Pilot projects target economy, health care in rural Georgia
File Photo
By Dave Williams
Capitol Beat News Service
ATLANTA — Efforts to foster economic development and improve health care in rural Georgia are starting to pay off, a panel of business and academic leaders said.
A public-private partnership launched last summer has begun pilot projects aimed at helping unemployed rural residents start their own companies, Barbara Rivera Holmes, president and CEO of the Albany Area Chamber of Commerce, said at the 32nd Biennial Institute for Georgia Legislators, an event held every two years in Athens to familiarize newly elected state lawmakers with issues they’re likely to face in the General Assembly.
The Partnership for Inclusive Innovation is an offshoot of a task force of political, business and academic leaders Lt. Gov. Geoff Duncan formed last winter to spearhead efforts to make Georgia the technology capital of the East Coast.
The Start It Up Georgia pilot project was launched in August to help would-be entrepreneurs learn how to start and operate a sustainable business.

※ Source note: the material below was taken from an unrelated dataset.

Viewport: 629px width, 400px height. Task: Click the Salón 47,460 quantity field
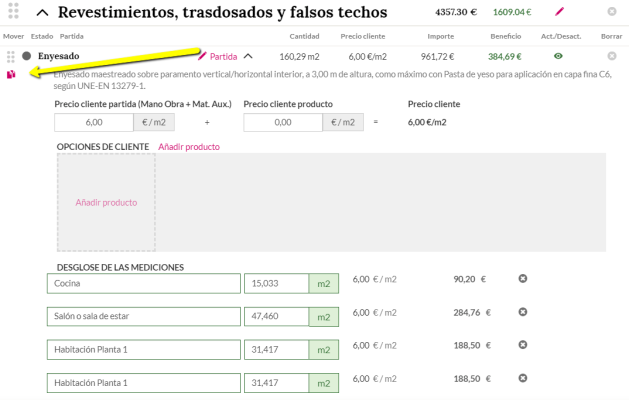coord(276,317)
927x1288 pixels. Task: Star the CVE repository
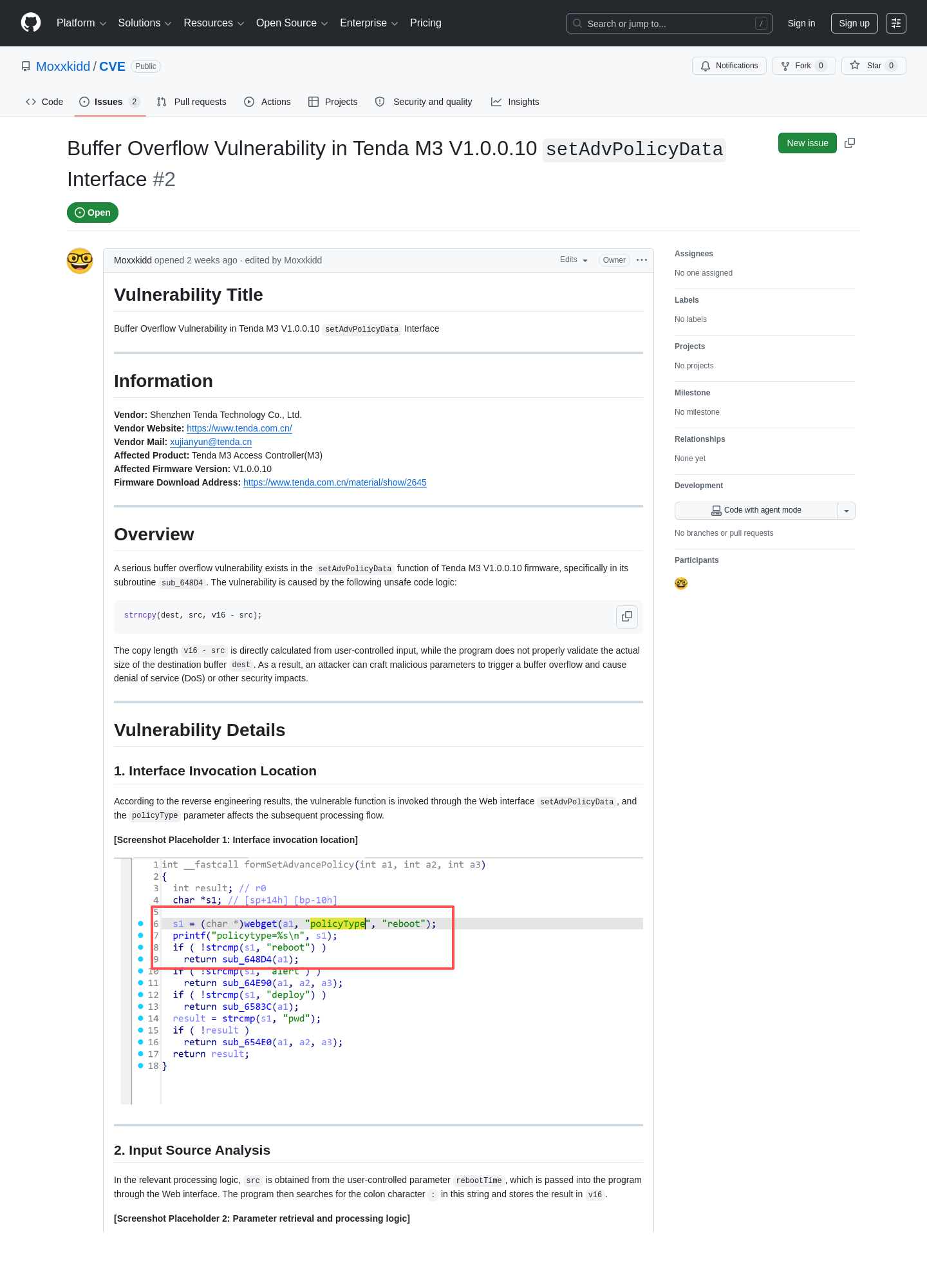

The 12-week program put 43 mentors together with 350 program participants, said Holmes, a member of Duncan’s task force.
“They took people who were unemployed or underemployed and gave them a pathway to entrepreneurship,” Holmes said. “It’s already shown its success.”
Holmes said a pilot project to spur investment in housing is underway in Albany, and five cities, including Augusta, are starting a third pilot.
Dr. Jean Sumner, dean at the Mercer University School of Medicine, praised the General Assembly for passing legislation that will help improve the quality of health care in rural Georgia. Her list included a tax credit that is raising money for rural hospitals, changes to the state’s certificate of need law aimed at fostering competition among health care facilities in rural communities and a bill requiring greater transparency in financial disclosures by the state’s nonprofit hospitals.
Sumner said Mercer is working with the Medical College of Georgia in Augusta and Macon-based Navicent Health Inc. on a pilot project that will send medical residents once or twice a month to counties that lack maternity services.
“We lead the nation in maternal mortality,” she said. “It’s not the hospitals. [Rural] women do not have pre-delivery care.”
Sumner said a lot more needs to be done to improve the quality of rural health care. For one thing, she said, some of the U.S. counties with the highest death rates from coronavirus are in Georgia, including Hancock, Randolph, Terrell and Early.
“These are communities of color,” Sumner said. “The reason death rates are so high is chronic disease. We have to change that.”